- _EXTRACT TO READ_
---
Shortly after I began teaching I noticed that almost everyone coming

to see me held a tremendous number of superstitious ideas and beliefs

that were distorting their perceptions and limiting their scope of

spiritual inquiry. What was most surprising was that in almost all

cases, even those who had deep and profound experiences of spiritual

awakening continued to hold onto superstitious ideas and beliefs

which severally limited the depth of experience and expression of

true awakening. Over time I began to see how delicate and challenging

it was for most seekers to find the courage to question any and all

ideas and beliefs about the true nature of themselves, the world,

others, and even enlightenment itself. In almost every person, every

religion, every group, every teaching and every teacher; there are

ideas, beliefs, and assumptions, that are overtly or covertly not

open to question. Often these unquestioned beliefs hide superstitions

which are protecting something which is untrue, contradictory, or

being used as justification for behavior which is a less than

enlightened. The challenge of enlightenment is not simply to glimpse

the awakened conditioned, nor even to continually experience it, but

to be and express it as your self in the way you move in this world.

In order to do this you must come out of hiding behind any

superstitious beliefs and find the courage to question everything,

otherwise you will continue to hold onto superstitions which distort

your perception and expression of that which is only ever AWAKE."
---
- _INFORMATION SUPPLIED_
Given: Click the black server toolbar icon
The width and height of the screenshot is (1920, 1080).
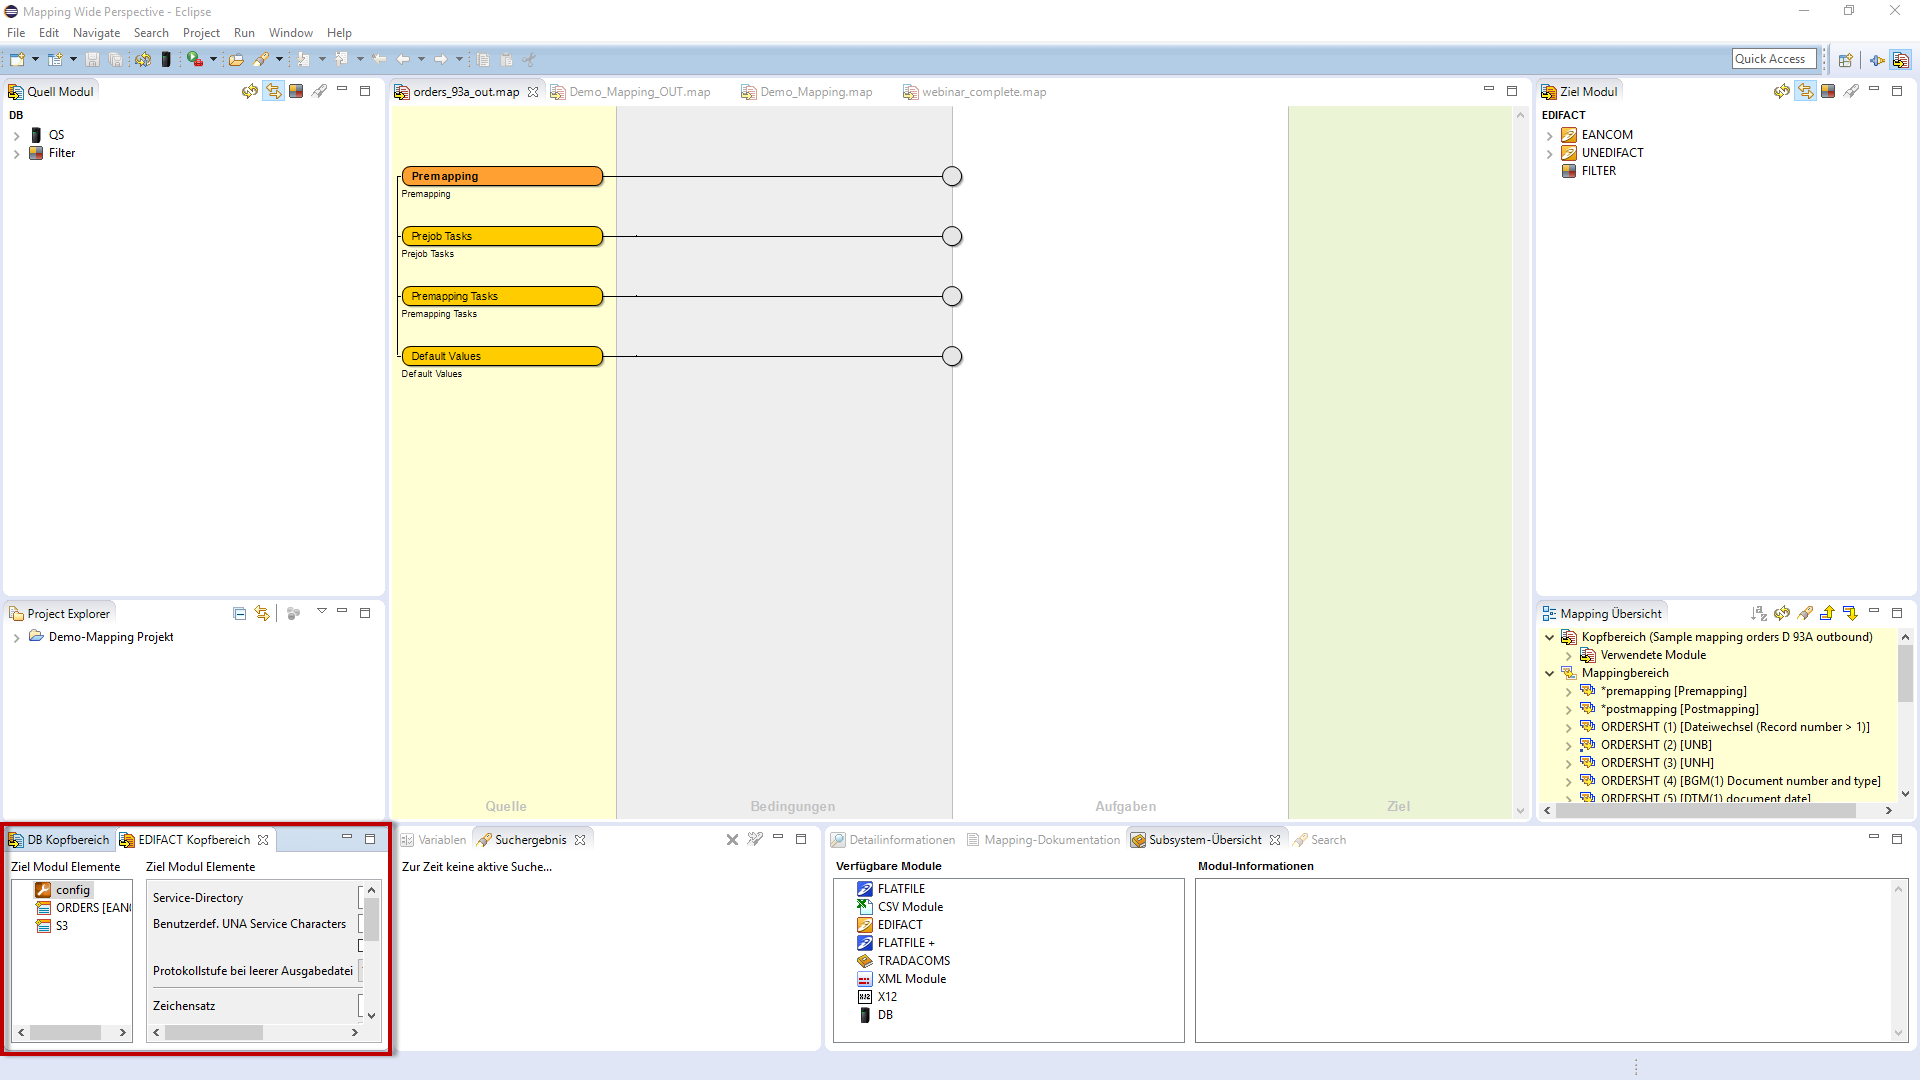Looking at the screenshot, I should (x=166, y=60).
---
- _WRITTEN EXERCISE 1_
Retype part of the passage on superstitious beliefs. Begin at the words that have "enlightened. The challenge", and stop after "in this world.".
- _WRITTEN EXERCISE 2_
Continue the passage on superstitious beliefs, picking up after its final sentence.
The listing is separate material, unrelated to the passage on superstitious beliefs.

- _ANSWER 1_
enlightened. The challenge of enlightenment is not simply to glimpse

the awakened conditioned, nor even to continually experience it, but

to be and express it as your self in the way you move in this world.

- _ANSWER 2_
~Adyashanti

It was to be my last career business convention, and

months ago Mazie and I had decided to combine the trip to Long Beach with

a retreat to Lake Shrine, the beloved sanctuary of her Guru, Paramahansa

Yogananda. Since my own birthday would fall on the first full day of our

visit there, it seemed all the more propitious. We were preparing to sever

ties with the conventional life, having recently purchased 5 acres of remote

property deep in the Redwood forests of Humboldt County, Northern California,

and so this trip promised to be a graceful turning point.

I had spent the last 30 years developing Natural Food

programs across the nation, and had played a significant role in the emergence

of what had initially been a fringe fad into the vibrant and dynamic force

for conscious living it has become. At the Trade Show in Long Beach, I was

going to be cementing the foundations of the Natural Food movement into the

mainstream soil of the conventional Western Supermarket Industry, and it

seemed a fitting way to end a career of service embarked upon for the positive

evolution of society.

The last 10 days leading up to this trip had been filled

with preparatory illnesses. It felt as if we were being literally scoured,

mentally and physically, in order to be ready, in order to be able to stand

empty and humbled to receive and conduct a more compelling force we both

intuited burning with increasing urgency into form.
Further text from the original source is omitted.